I know it has been a long time since I have last written, but spring really came in like a lion here in Cornwallville. May was an absolutely gorgeous month - sunny skies, bulbs blooming, and all the birds returned in full force.
This month also meant major gardening. Aside from planning the pottery during the winter, I also was plotting major perennial borders around the grounds at the M.H. Merchant stone house. As much as I wanted to power wash the barn in preparations for the pottery, my focus was on digging and planting five good sized beds. It was truly an undertaking I wasn't prepared for. The gardens took Stephen and I the whole month. For every shovel full of soil there were three of rock and debris. By month's end the beds were finished and planted with perennials, summer bulbs, seeds and some of my favorite annuals.
Soon after completing the new gardens, within the next week, the weeds began to show their ugly little heads. It was a sight I was not ready for! Mulch was not in my budget this year and I knew I was going to have to weed, but I had no idea what I was in for. The next couple of weekends were spent weeding, and at that point I had little hope the pottery would be open in time for our open house at the end of June.
Then came June, wet June, soggy June, muddy June, one of the wettest June's on record. It rained 22 of the 30 days here in Cornwallville. All the rain was too much for some of the plants in the gardens. I lost about 10 percent due to root rot. The rainy weeks were so poor for the perennial borders but it was the perfect time to wash the inside of the barn.

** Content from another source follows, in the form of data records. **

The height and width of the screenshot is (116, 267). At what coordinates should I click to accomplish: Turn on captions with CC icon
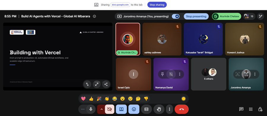[x=146, y=109]
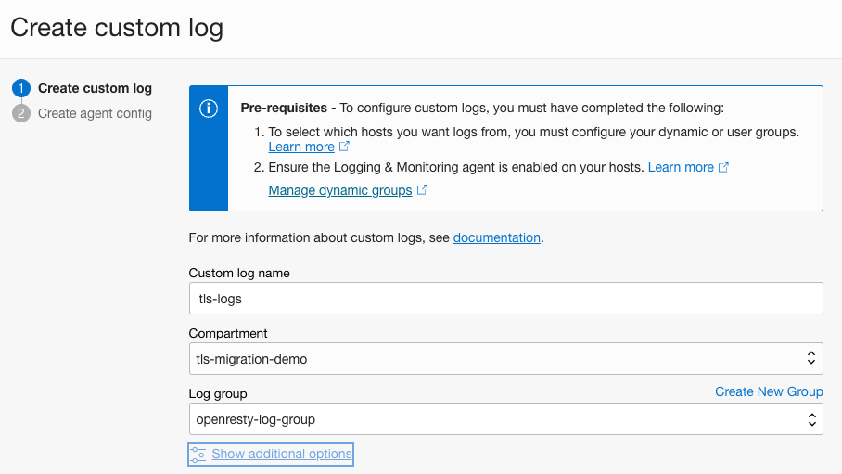The image size is (842, 474).
Task: Click external-link icon after Logging agent Learn more
Action: [x=723, y=168]
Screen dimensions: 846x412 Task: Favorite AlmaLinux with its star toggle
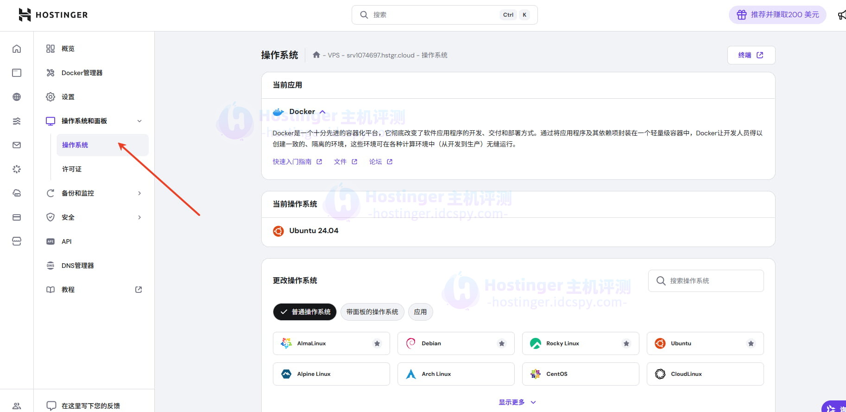377,343
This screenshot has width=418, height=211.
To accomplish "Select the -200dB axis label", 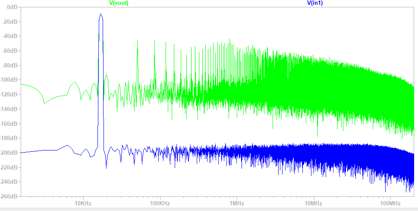I will pyautogui.click(x=9, y=153).
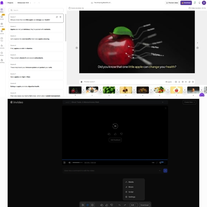Click the purple Download button at top right
207x207 pixels.
click(186, 3)
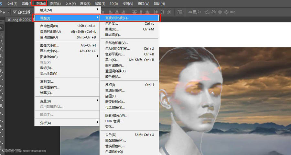Screen dimensions: 291x155
Task: Click the 3D slide object icon
Action: pos(226,12)
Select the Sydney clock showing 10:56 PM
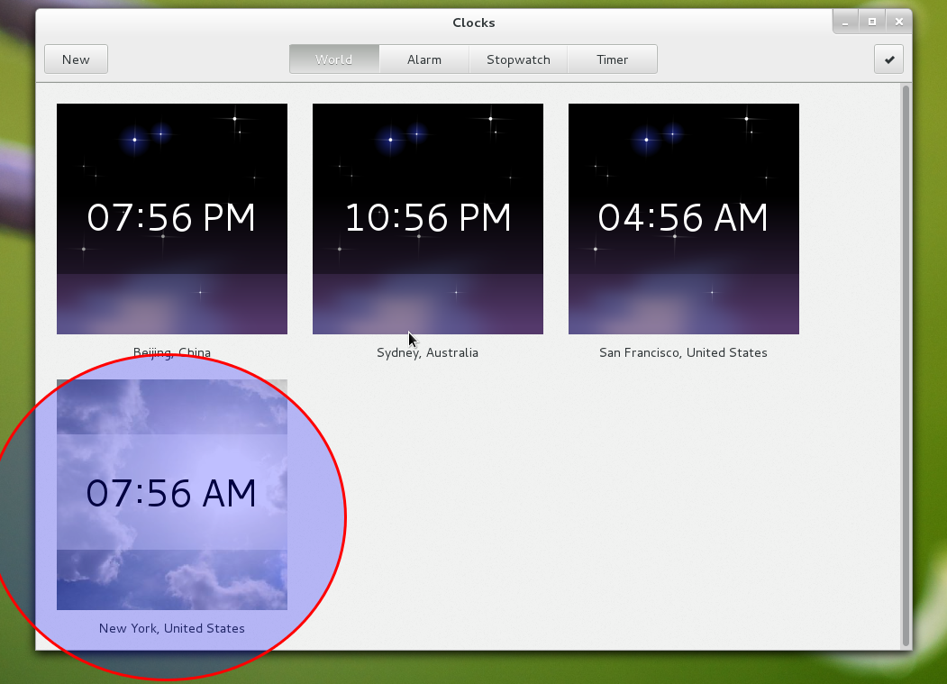 pyautogui.click(x=428, y=219)
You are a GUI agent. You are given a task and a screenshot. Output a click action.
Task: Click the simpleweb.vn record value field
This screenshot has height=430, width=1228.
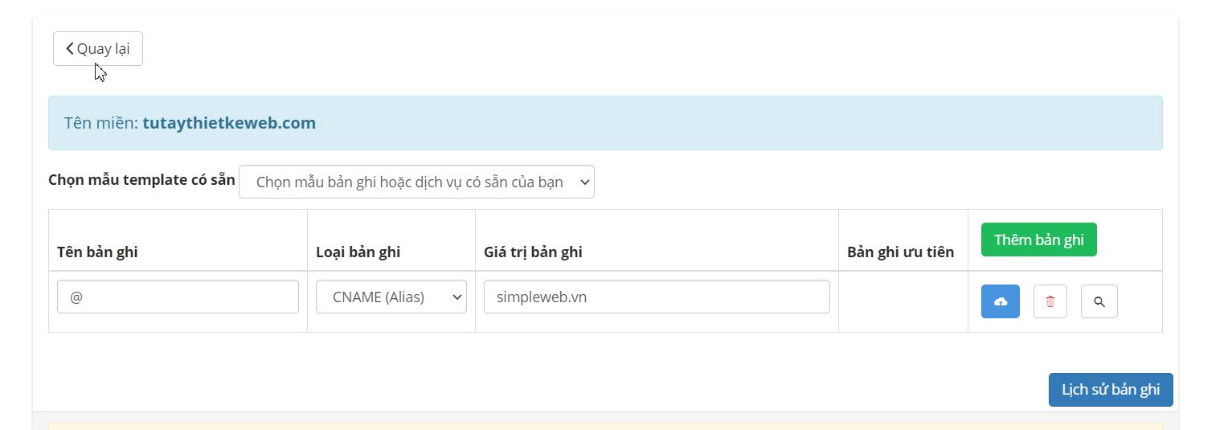[x=656, y=297]
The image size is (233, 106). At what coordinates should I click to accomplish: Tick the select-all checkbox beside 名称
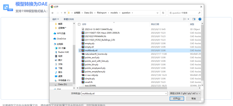click(x=79, y=24)
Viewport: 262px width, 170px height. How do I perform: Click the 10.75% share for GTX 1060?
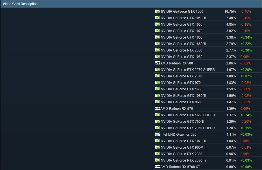230,12
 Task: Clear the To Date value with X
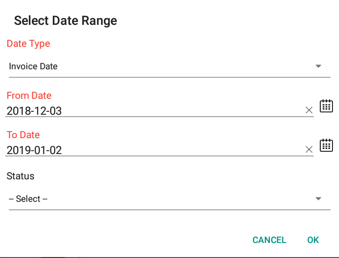click(x=309, y=149)
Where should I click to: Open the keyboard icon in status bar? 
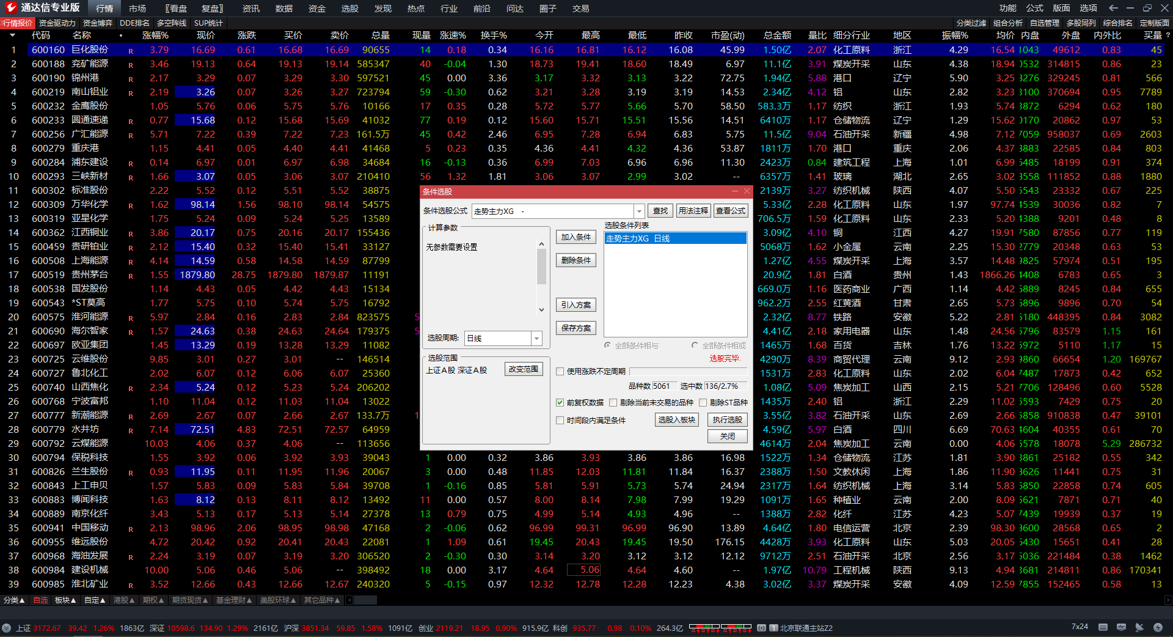(1103, 627)
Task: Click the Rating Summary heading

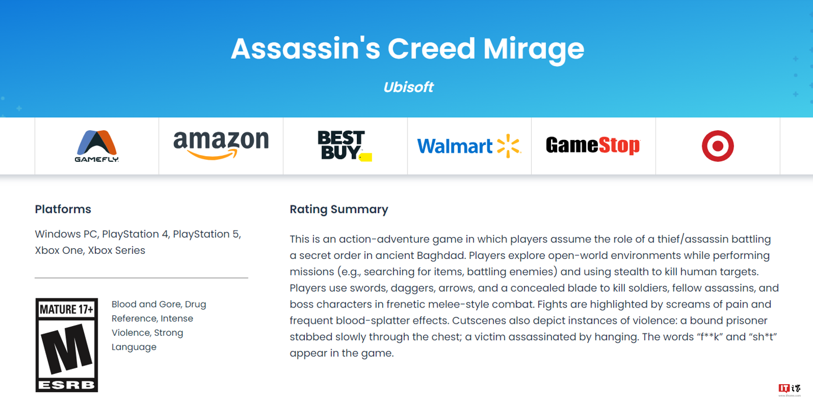Action: coord(339,209)
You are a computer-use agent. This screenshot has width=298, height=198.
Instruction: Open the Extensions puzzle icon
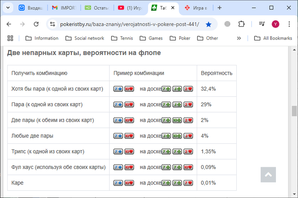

So one dreary weekend I set out to the barn with the power washer. I emptied the contents of the barn out in front and began to blast the inside of the barn with jet powered water. I do have to tell you that power washing is dirty work, you get covered in what ever you are washing and soaking wet, but it is so much fun.
It took about the whole day between washing and raking out the debris, but when it was done it looked like a new barn.
The following weekend, I built some tables and shelves from the old doors and pieces of wood that I found here around the grounds, and set up the clamp lights afterwards. I decided that we should put a pea gravel floor in, but that could wait.
I set out some pottery that I had in some of my displays using rusted tin cans and found objects. When I was finished it actually looked and felt like just how I imagined it would be. It resembles something of a cross between a Catskill barn, an industrial goods antique shop, and a Japanese tea house.
I was so happy and satisfied that this dream of mine was complete. I could have never have done it with out the love and support I get from Stephen. It really has been an amazing time here in Cornwallville and I can not wait for the years to come.